● **Kutipan Terpilih**:
+ + + + +

BLITAR – Dipicu regulasi rekruitmen calon pegawai negeri sipil (CPNS) 2018, yang dinilai tidak berkeadilan, 3.750 pegawai dari guru tidak tetap (GTT) dan pegawai tidak tetap (PTT) Kabupaten Blitar, menggelar mogok kerja. Rencananya, aksi mogok kerja yang akan mereka lakukan selama sepekan, yakni dari tanggal 24 sampai dengan 29 September mendatang.
Mereka menganggap, pengabdian pada negara yang dilakukannya selama puluhan tahun tidak dihargai. Sehingga, mereka melakukan aksi mogok kerja di UPTD masing-masing. Selain itu, mereka juga menggelar doa bersama yang berada di depan kantor UPTD.
“Mogok massal ini merupakan instruksi dari PGRI Kabupaten Blitar. Kami memang harus memperjuangkan hak-hak kami, setelah puluhan tahun mengabdi pada negara. Dan kami meminta pada pemerintah, untuk memberikan prioritas bagi kami agar menjadi PNS tanpa tes. Karena kalau melalui jalur tes, jelas kami sudah tidak memenuhi syarat semua, “beber Dedi Churniawan, Korlap GTT/PTT Wonodadi, pada Senin (24/09/2018).

+ + + + +

● **Data yang Diberikan**:
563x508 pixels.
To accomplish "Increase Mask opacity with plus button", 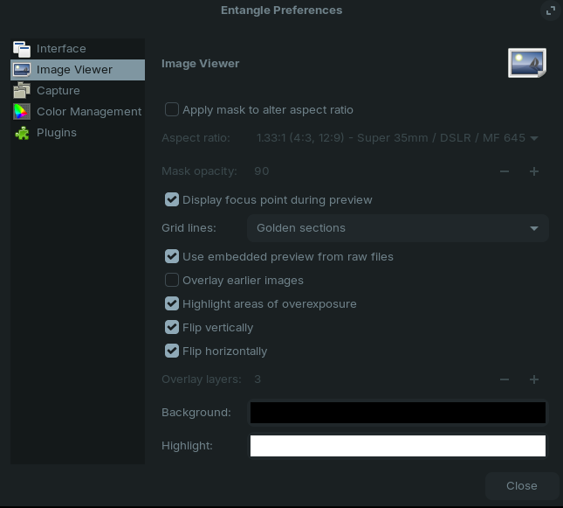I will point(534,171).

+ + + + +

● **Tantangan**:
1) Periksa apakah tiap pernyataan berikut sesuai dengan kutipan terpilih, lalu jawab ya atau tidak beserta kata-kata penentu dari teks yang dikutip persis: (a) aksi mogok kerja direncanakan berlangsung dari tanggal 24 sampai 29 September; (b) doa bersama digelar di depan kantor bupati; (c) mogok massal tersebut merupakan instruksi dari PGRI Kabupaten Blitar.
2) Sebutkan semua singkatan dalam kutipan terpilih yang seluruhnya ditulis dengan huruf kapital, masing-masing cukup sekali.

● **Jawaban Tiap Tugas**:
1)
(a) Ya: "dari tanggal 24 sampai dengan 29 September mendatang".
(b) Tidak: "doa bersama yang berada di depan kantor UPTD".
(c) Ya: "Mogok massal ini merupakan instruksi dari PGRI Kabupaten Blitar."

2) CPNS, GTT, PTT, UPTD, PGRI, PNS